Task details: Retype only the lines at the head of the records, first through the one with "Given: Uncheck the ACV Target checkbox", exactly as written.

Data supplied:

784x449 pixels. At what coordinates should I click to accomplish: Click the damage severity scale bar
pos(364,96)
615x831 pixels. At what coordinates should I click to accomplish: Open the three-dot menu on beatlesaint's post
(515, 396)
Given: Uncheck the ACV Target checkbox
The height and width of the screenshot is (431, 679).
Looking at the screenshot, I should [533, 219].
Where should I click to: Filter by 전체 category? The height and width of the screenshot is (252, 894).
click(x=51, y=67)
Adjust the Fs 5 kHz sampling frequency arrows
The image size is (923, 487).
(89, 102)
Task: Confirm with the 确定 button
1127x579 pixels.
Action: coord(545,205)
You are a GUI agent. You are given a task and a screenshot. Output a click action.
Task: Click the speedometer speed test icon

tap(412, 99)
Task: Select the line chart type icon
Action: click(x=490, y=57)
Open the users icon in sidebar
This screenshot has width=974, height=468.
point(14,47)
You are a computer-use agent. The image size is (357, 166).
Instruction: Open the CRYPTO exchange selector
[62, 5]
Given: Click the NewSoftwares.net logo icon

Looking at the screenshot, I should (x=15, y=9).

The answer:
784x449 pixels. At what coordinates should I click to accomplish: Click the damage severity scale bar
pos(364,96)
615x831 pixels. At what coordinates should I click to accomplish: Open the three-dot menu on beatlesaint's post
(515, 396)
Given: Uncheck the ACV Target checkbox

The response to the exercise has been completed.